I am also blessed w/having an online community of others, who just like me, are working a Program. Who offer their support, encouragement and hope. Who don't know me from Adam, but care enough to take the time to respond to me. I thank each and everyone of you.
Friends are great when you have them to have "fun" with...friends are priceless when they walk thru the hard times w/you.
i have to say, that i don't have many friends to go do things with that are nearby. i moved to a new area a year and a half ago, moved in with my a boyfriend, and a few months ago left him. i have a few friends a work, but we are not "close" i'd like to start branching out and making new friends. i continued dating my a boyfriend from a distance, but things are not going so well for us now, and could really use some friends around here. i've been praying on this issue and have faith that it will happen, not to worry about it, but continue to do the footwork, be open to others coming into my life.

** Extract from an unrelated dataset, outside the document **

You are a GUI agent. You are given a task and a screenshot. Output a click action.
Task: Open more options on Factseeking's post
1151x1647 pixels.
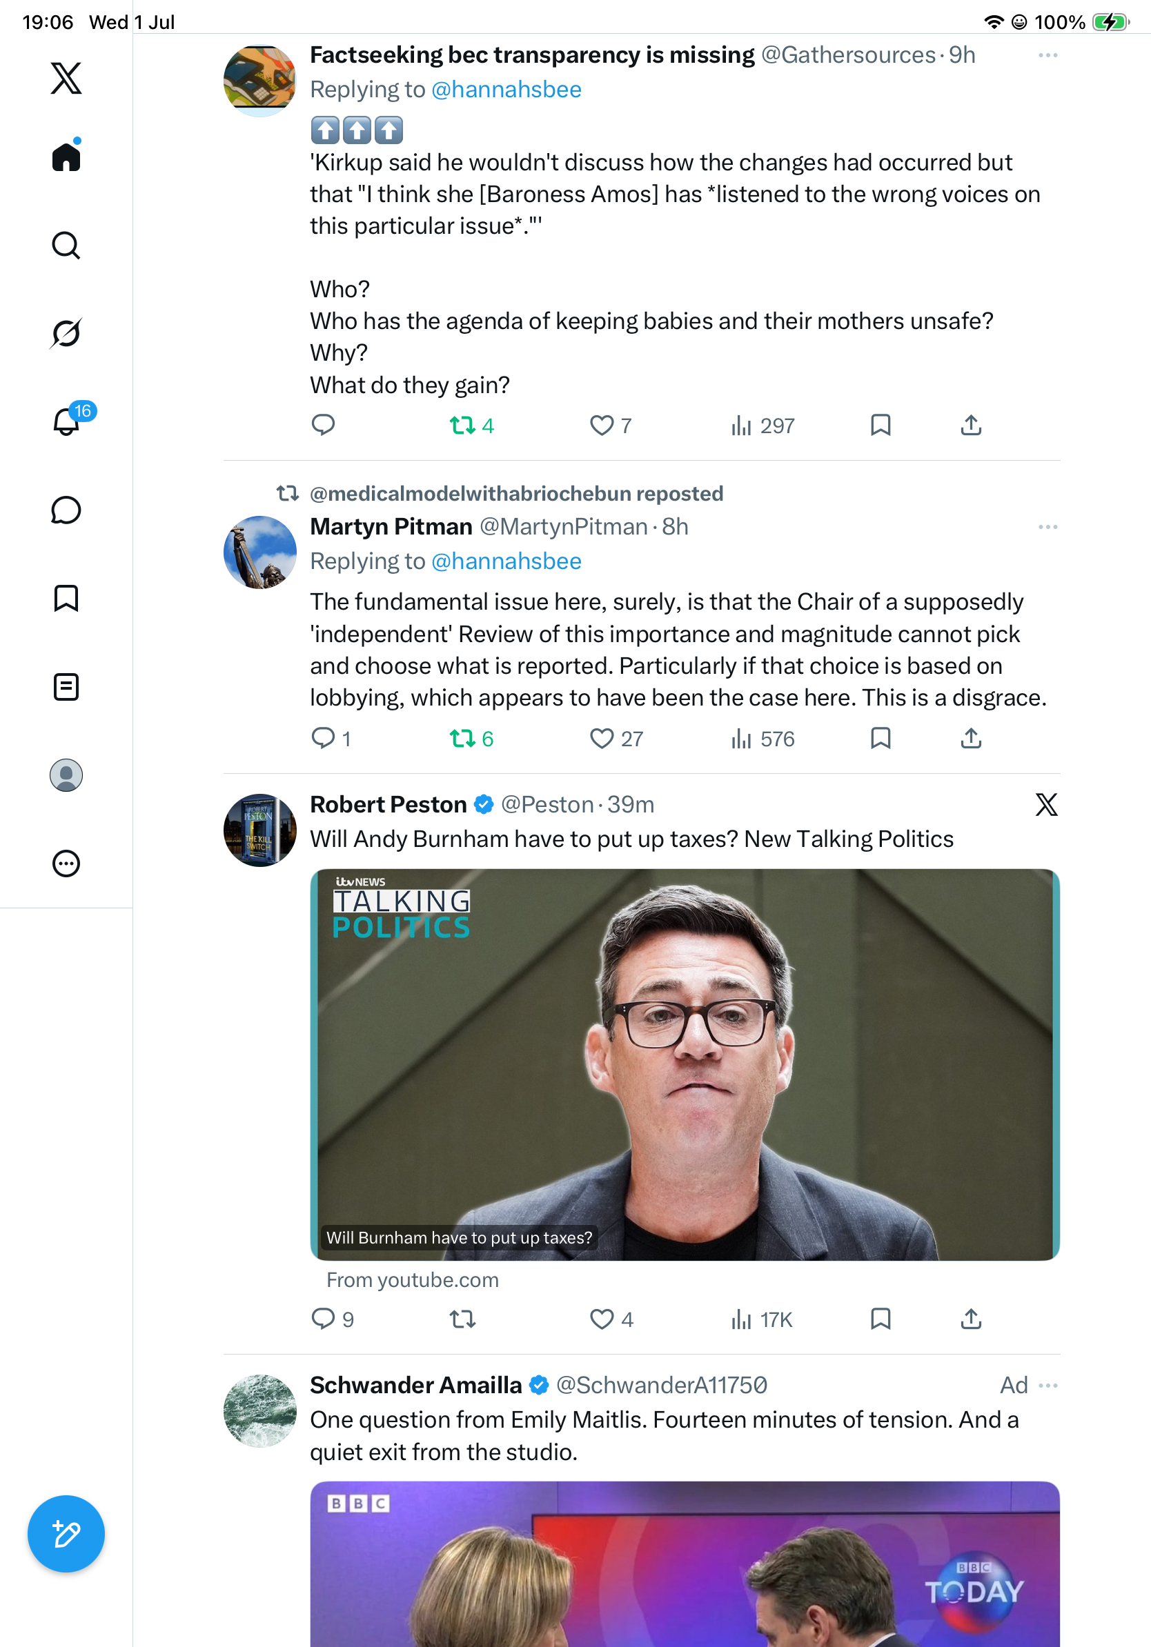(1048, 55)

I agree, friends are so important and I feel so blessed to have 3 long time girlfriends that have been with me thru so much. One has been in aa for quite a while and has shared so much of her wisdom with me, i'm forever grateful. we often tell each other how much our friendship means to us, thru emails, phone calls, cards, etc. i moved 4 hrs away and don't get to see them very often, but i know that my hp has blessed me with these 3. another one of my girlfriends had dated a very abusive, physically and emotionally, alcoholic. After 5 years she broke up with him and started taking care of herself. A year later she met a wonderful man and is still taking care of herself. (By the way, her ex is now in aa and looking good working a program:) Anyway, each of my friends have inspired me to be a better person and to look out for myself. They don't waste their breathe judging my a, but are there to support me.

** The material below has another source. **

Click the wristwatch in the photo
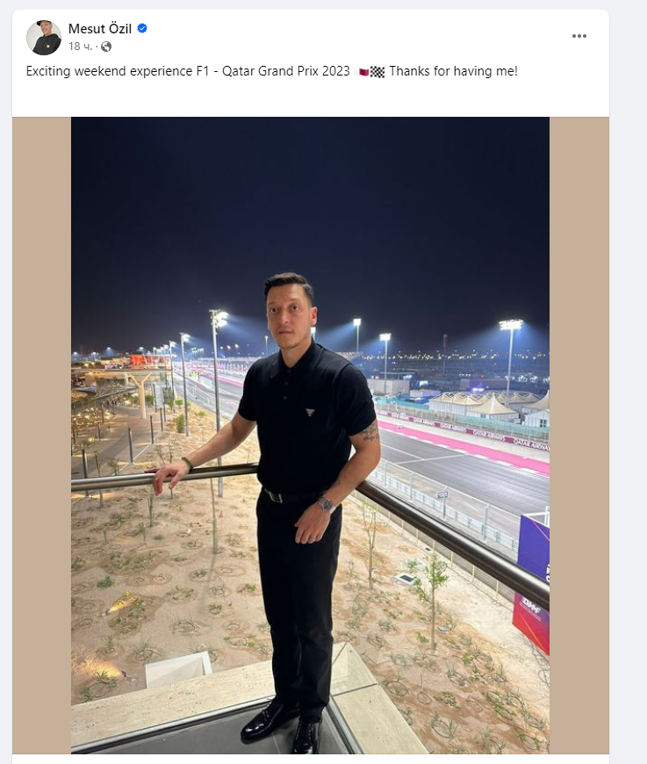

now i have (((alanon))) as well. i have made a few friends from online :) and have a ((sponsor)) who reminds me that it's up to me to be happy and i'm worth it! it feels so good to be able to call someone who really cares for you, and in alanon i find so much love and support, so if you're new, keep coming....lots of friends here
the best part of being a friend (to me) is being able to pass on the love, support, and understanding that others have shared with me.
Support is so crucial to our recovery. I don't what I would do w/out them.

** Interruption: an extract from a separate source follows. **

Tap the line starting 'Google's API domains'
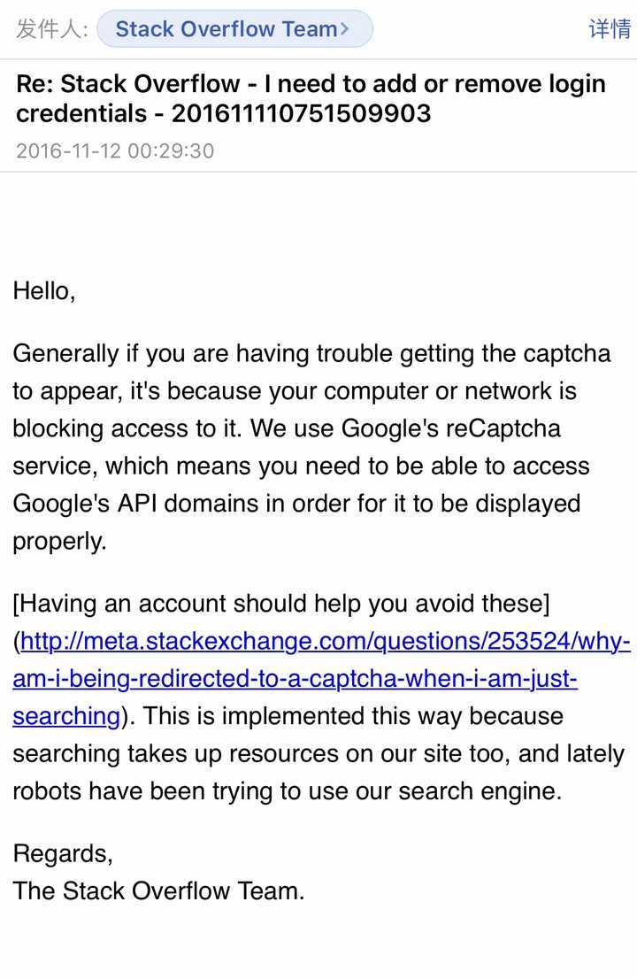 [x=296, y=504]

What amazes me is I knew I would get support from others in Alanon, I never imagined getting the amount of support and honesty from those in AA or NA. It really helps me see a different sideto addiction...like they are allowing me to step inside their minds and let me know how the addictive mind works.
This morning my cell rang at 5:30. Sleepily I answered it to hear a voice on the other line...who gave me a few minutes to wake up and listen to the thought from the day that he read to me. Followed by a "this is a start to a great day if you remember to take care of yourself."
I thought how cool...he took the time to call me this morning..offer me support and encouragement. My HP does know what I need and is providing it for me.